Texto para leitura:
* * *

Ainda assim, quando liguei para a lenda no começo de setembro para uma entrevista, Kim Gordon, guitarrista, vocalista e cofundadora do Sonic Youth — uma das bandas mais icônicas e influentes dos últimos 30 anos ou mais — estava tendo um problema bastante mundano. O telefone de seu quarto de hotel estava quebrado.
Brrrr. Brrrr. Brrrr. O zumbido mudo do celular de sua agente fez cócegas no meu ouvido e me distraiu do frio na barriga que estava sentindo. Entrevistas por telefone é como estar num encontro às cegas de longa distância. Um clique, inspirei, sorri e me preparei para falar qualquer coisa com a Mulher Mais Legal Viva. Aí a linha ficou muda. A agente da Kim me ligou de novo. “Então, o telefone dela está quebrado”, me disse. “A manutenção do hotel está chegando. Te ligo de volta talvez daqui uns 20 minutos?”

* * *

Dados fornecidos:
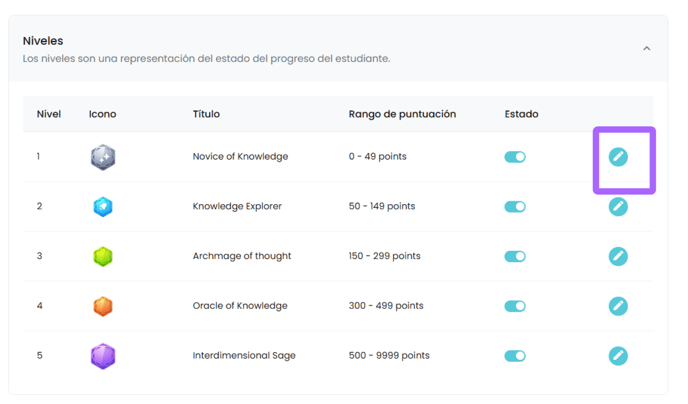Click the silver Novice of Knowledge badge
This screenshot has width=688, height=404.
click(x=103, y=157)
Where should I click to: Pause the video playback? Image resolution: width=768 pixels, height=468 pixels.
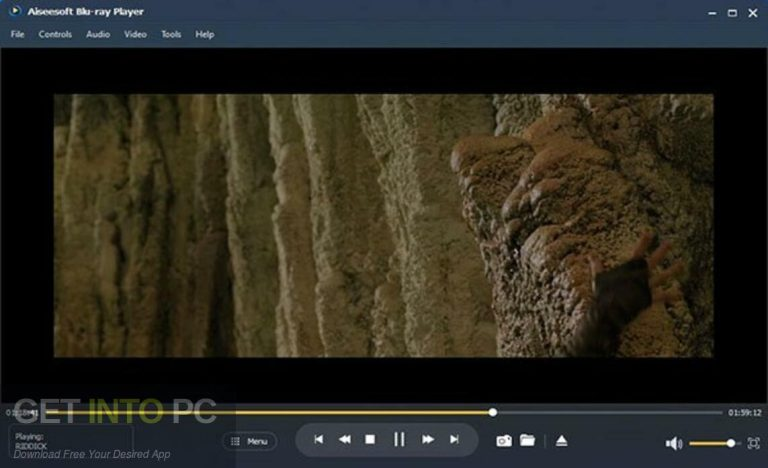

* * *

Lista de exercícios:
1 - Resuma em duas frases o texto sobre a entrevista com Kim Gordon.
2 - No texto sobre a entrevista com Kim Gordon, com o que as entrevistas por telefone são comparadas?
3 - Continue o texto sobre a entrevista com Kim Gordon a partir da última frase dele.
A listagem é um material independente do texto.

Respostas de cada tarefa:
1 - Uma ligação feita no começo de setembro para entrevistar Kim Gordon, guitarrista, vocalista e cofundadora do Sonic Youth, esbarrou num problema banal: o telefone do quarto de hotel dela estava quebrado. Depois que a linha ficou muda, a agente de Kim ligou de novo para avisar que a manutenção do hotel estava chegando e propôs retornar a ligação em uns 20 minutos.

2 - Com um encontro às cegas de longa distância.

3 -
Fiquei reconfortada em saber que Gordon não tinha superpoderes para evitar as chatices diárias que enervam nossas vidas, mas ainda havia um oceano entre nós, literalmente: tínhamos agendado uma entrevista por telefone pouco ideal porque a artista de 63 anos estava na Austrália, fazendo uma série de shows e palestras sobre “rock, rebelião e resistência”. Pode parecer um pouco simplista, mas esse é um resumo bem preciso de sua carreira. Depois de formar o Sonic Youth com Thurston Moore em 1981, Gordon e sua banda lançaram seu primeiro disco de estúdio, Confusion Is Sex, dois anos depois. O Sonic Youth lançou 16 álbuns antes de terminar em 2011, mas este primeiro álbum é considerado um modelo para muitas bandas de rock alternativo (com Gordon sendo rotulada como a “madrinha do grunge”), talvez porque o grupo sempre preferiu experimentar com sons pouco convencionais e instrumentos personalizados do que contar com o sucesso mainstream.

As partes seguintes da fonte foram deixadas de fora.